Exercise. Would you please copy each line of the data in which the string "Import" occurs?

(Records drawn from a dataset)
··········
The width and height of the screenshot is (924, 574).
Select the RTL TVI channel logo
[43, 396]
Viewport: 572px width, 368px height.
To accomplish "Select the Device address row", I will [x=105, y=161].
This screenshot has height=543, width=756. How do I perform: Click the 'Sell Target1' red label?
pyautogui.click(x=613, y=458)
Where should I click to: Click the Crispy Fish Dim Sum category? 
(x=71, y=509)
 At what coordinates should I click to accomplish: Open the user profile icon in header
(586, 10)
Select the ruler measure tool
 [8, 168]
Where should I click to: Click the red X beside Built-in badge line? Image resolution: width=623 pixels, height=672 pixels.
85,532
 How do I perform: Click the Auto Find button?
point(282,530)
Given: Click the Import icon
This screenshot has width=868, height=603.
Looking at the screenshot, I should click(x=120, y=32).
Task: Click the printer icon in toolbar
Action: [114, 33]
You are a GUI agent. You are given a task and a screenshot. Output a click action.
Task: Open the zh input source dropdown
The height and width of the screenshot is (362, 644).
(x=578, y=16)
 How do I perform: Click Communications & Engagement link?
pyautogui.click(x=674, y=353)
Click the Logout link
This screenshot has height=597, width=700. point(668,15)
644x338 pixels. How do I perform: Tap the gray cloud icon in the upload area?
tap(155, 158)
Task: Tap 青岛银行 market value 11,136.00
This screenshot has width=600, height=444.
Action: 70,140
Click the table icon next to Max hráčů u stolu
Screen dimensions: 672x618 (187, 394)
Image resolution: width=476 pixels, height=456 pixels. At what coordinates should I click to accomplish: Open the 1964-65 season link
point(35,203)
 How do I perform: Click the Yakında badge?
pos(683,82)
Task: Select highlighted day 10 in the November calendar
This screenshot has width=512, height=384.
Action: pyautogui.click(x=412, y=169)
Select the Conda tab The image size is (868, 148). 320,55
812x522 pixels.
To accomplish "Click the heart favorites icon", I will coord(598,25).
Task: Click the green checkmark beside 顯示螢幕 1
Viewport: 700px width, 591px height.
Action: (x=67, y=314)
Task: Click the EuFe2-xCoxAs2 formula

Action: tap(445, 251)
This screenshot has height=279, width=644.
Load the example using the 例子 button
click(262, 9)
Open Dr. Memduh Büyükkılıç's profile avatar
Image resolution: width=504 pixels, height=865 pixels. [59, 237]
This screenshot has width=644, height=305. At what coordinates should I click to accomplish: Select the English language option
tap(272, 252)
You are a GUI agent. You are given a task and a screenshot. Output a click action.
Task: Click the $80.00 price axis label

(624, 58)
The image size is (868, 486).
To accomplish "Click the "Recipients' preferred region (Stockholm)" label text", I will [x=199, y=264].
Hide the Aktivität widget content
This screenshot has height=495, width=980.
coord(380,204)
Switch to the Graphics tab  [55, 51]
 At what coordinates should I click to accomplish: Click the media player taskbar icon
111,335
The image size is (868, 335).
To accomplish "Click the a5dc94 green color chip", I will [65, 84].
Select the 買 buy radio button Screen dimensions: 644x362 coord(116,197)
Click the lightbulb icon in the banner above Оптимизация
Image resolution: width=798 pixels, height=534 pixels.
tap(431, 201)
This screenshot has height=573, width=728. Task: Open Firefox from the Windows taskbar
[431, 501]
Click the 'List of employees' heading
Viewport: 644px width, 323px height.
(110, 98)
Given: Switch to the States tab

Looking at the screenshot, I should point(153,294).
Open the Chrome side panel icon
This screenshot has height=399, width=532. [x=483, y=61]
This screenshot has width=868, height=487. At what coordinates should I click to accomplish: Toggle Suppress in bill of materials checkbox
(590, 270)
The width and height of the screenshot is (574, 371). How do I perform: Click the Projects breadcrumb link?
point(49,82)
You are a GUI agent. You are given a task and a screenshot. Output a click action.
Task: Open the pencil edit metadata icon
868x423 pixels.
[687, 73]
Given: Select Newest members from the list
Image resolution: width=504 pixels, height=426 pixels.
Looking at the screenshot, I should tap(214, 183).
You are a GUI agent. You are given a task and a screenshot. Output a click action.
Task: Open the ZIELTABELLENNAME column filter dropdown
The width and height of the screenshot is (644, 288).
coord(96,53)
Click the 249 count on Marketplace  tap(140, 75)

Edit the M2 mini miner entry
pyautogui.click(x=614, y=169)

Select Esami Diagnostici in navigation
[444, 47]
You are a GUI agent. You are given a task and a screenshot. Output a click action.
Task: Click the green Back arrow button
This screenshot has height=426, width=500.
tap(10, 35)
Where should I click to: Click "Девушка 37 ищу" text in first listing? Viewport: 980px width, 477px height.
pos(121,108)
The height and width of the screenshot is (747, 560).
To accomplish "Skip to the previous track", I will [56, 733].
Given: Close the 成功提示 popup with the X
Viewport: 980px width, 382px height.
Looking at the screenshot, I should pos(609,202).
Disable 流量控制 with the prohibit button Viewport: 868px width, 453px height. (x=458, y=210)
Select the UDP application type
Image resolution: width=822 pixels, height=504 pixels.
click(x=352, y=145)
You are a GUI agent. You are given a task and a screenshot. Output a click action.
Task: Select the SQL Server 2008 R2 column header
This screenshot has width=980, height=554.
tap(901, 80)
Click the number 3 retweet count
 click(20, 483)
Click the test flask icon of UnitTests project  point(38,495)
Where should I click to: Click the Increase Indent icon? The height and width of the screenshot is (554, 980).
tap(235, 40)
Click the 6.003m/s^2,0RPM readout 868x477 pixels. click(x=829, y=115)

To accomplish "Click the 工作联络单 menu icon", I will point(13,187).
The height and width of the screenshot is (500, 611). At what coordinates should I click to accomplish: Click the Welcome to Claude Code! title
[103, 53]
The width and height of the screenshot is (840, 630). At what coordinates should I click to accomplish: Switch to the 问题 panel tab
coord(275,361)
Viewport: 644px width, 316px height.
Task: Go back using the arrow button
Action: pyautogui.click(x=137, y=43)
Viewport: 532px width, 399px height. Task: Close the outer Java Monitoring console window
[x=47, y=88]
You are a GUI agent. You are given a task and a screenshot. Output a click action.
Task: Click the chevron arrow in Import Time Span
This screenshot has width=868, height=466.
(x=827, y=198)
··········
The answer.
Given: Click the Import icon
Task: Click the chevron arrow in Import Time Span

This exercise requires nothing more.